Did a search and didn't find this subject discussed, so thought I'd post this.

Till recently, I've been using the "watch for the first light", or "drill bit" methods to bench sync, but they left me wondering how close they really were afterwards. The drill bits seem to move around a little bit, and the light method left me wondering if my eyes were really at the same angle for all carbs.

So here is my curent method:

1. Find 4-¼ inch ball bearings (old steering stem bearings work perfect)

2. Loosen the adjustment lock nuts on carbs 1, 3, & 4, and turn screws to roughly equalize the slides at rest.

3. Place carbs on bench engine side down

4. Place one ball bearing in the intake throat of carb #2

5. Begin opening the throttle by turning the idle adjustment screw slowly

6. Watch for the instant the ball bearing falls thru the slide and immediately stop turning the adjustment screw

7. Place a ball bearing in carb #1 and slowly turn the slide adjustment screw until the ball bearing just falls through. Tighten the lock nut.*

8. Repeat for carbs 3 & 4

9. All 4 carbs should now be in bench sync.
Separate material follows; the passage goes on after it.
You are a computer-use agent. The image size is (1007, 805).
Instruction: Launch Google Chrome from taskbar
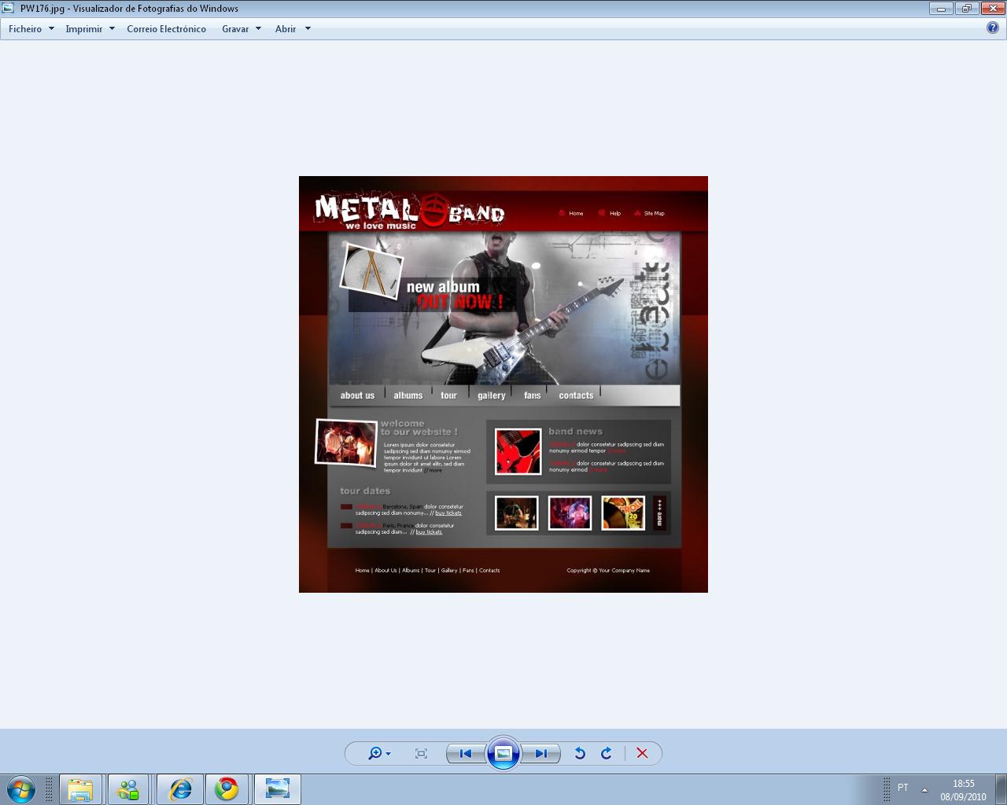(227, 788)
10. Test by closing the slides slightly, and placing a ball bearing in all of the carbs

11. Now open the throttle slowly with the idle adjustment screw and watch for the first ball bearing to drop. If one drops, and others remain, re-adjust till they all fall at the same time.

*Keeping the lock nut partially torqued while adjusting the screw will lessen the chance of the clearance changing when the nut is tightened.

Don't really know if this is any better than the other methods or not, but at least it "feels" better

Now to test the results with a borrowed set of mercury sticks!

Will post the results.


« Last Edit: October 15, 2012, 04:03:48 AM by brewsky »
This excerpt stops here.